You don’t need to be a word whiz to learn English. All you need is passion.

Remember: if you don’t like it, you won’t learn it!

So here are five cool ways to learn better English that you’re sure to enjoy.

1. Listen to English-language music that you love.

The more music you listen to in English, the more vocabulary – and a good command of the accent – you’re bound to pick up. Not to mention that, with songs you enjoy, you’ll be motivated to find out what all the lyrics mean. This will inevitably bring you to a dictionary or an online translator. Take your time to put all the lyrics together and figure out what the singer is trying to say. This is also a great way to learn how native English speakers communicate casually and in everyday life, as the emotions relayed in pop songs can’t be found in textbooks or the news.

2. Go to fun expat events after work or school.

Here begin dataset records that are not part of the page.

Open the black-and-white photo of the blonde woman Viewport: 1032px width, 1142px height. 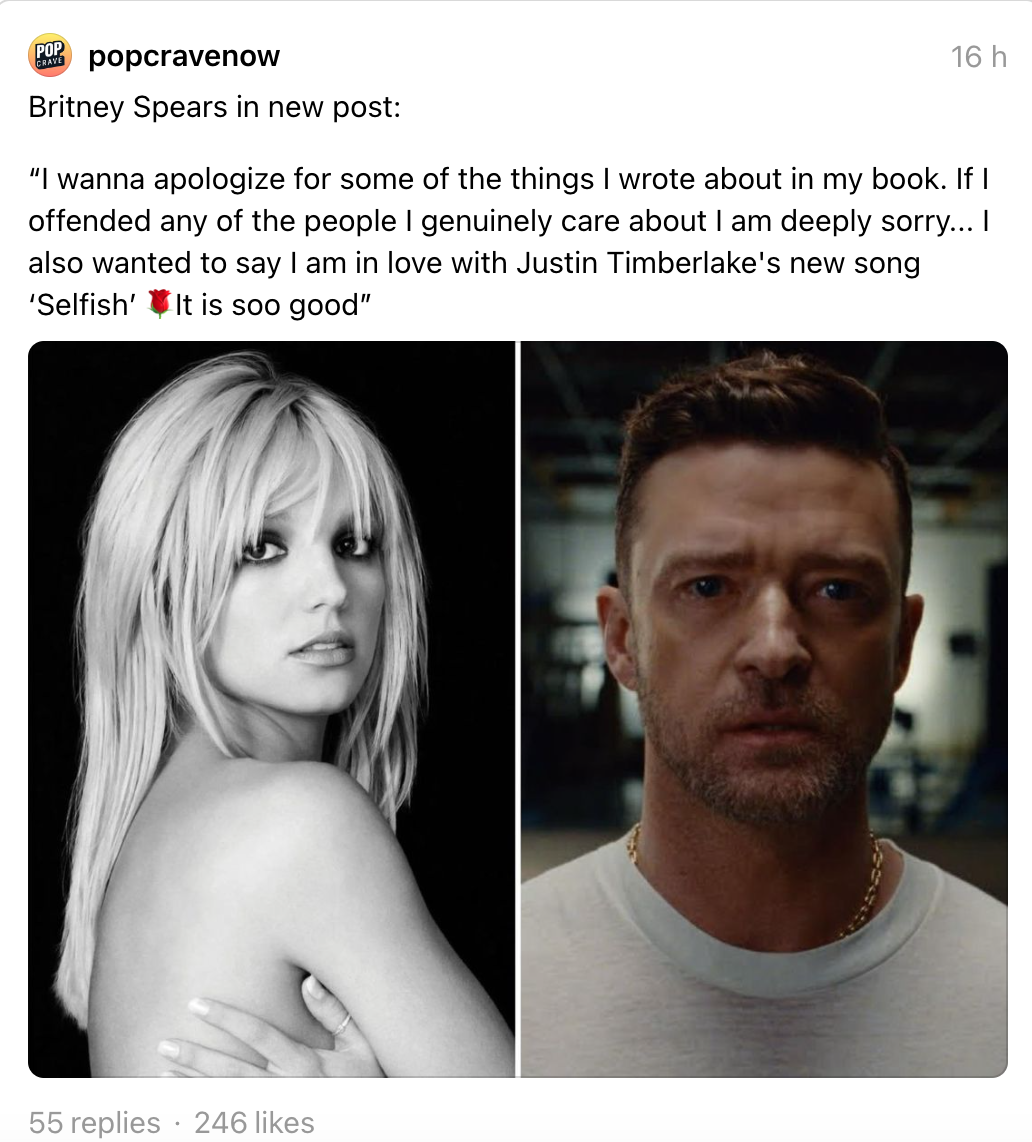[271, 709]
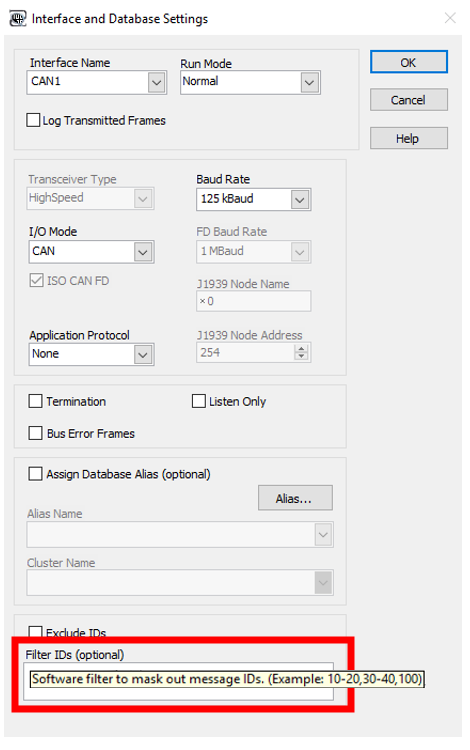The image size is (470, 750).
Task: Close the Interface and Database Settings dialog
Action: (449, 18)
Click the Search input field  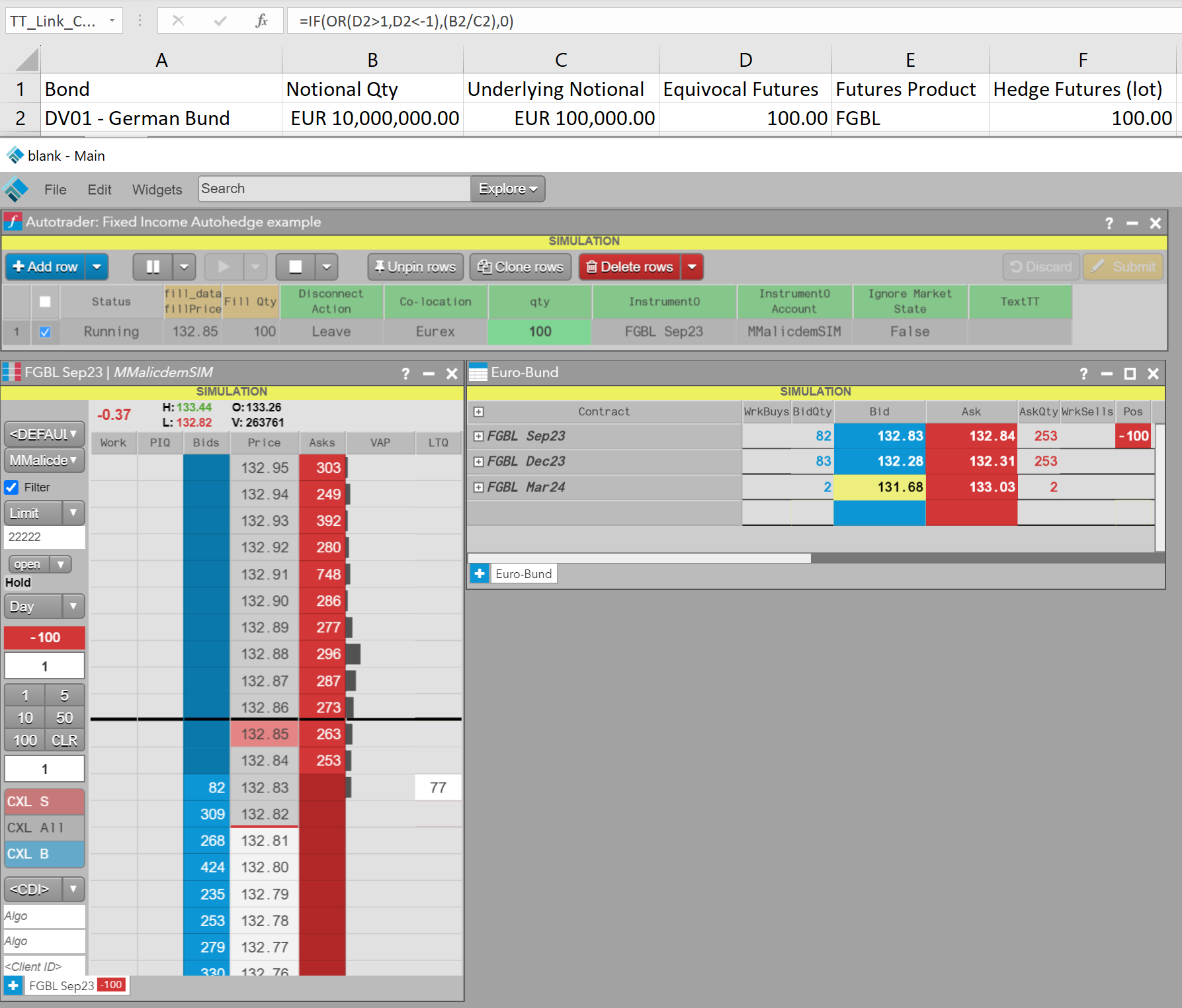click(x=334, y=189)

From trivia nights to informative presentations, Phnom Penh is full of native English-speaking expats taking the helm at events for anyone to take part in. Good examples include Monday night’s Nerd Night, where the audience can listen to a presentation and ask questions over a relaxing drink; or Drinks by Design, a Wednesday-night networking event for young professionals from all over the city. In social situations like these, you’ll definitely be approached by others – so you’ll have the chance to practise your English and learn from them. And don’t forget, these events are tonnes of good fun!

3. Watch English-language movies while out with your friends.

With The Flicks 1 and 2, it’s a cinch to catch an awesome English-language film any time of day or night. Movies are a great, easy and relaxing way to soak up vocabulary and a good accent while still enjoying your time. Make sure to take some friends with you – that way, you can ask one another questions about what’s being said and help each other out. You could try the Cineplex, but with the huge audience it’s hard to discuss what’s going on. It’s a much better idea to stick with small movie houses so you can concentrate better and remain carefree about keeping up a quiet discussion with your buddies.

4. Start blogging and using social media.

Social media may sound tough or technical, but we all know that Facebook is simple to use when it comes to our personal lives. So, what should you do? Start Facebooking in English – your friends will love it, and will join you. And with a blog – such as Blogspot or Wordpress – you can keep an online journal of your experiences to share with your friends. Maybe you want to review restaurants, music or movies – whatever you like, start blogging in English and share it! For the more daring, give Twitter a try. Keep your friends updated with your quick English on the fly, but remember that you have to keep it to 140 characters.

5. Help out your community with English-speakers.

LIFT, Loy9 and TEDxPP all offer fantastic platforms for you to share your views on youth culture and help out other young Cambodians – while working in English. With LIFT, you can write in English; with Loy9, you can be heard. With TEDxPP, there are myriad events to both take part in and listen to, from now until the end of summer. Whether your preference is art, literature or community service, all these organisations offer a unique chance to meet others, learn from others - and, of course, develop your English skills.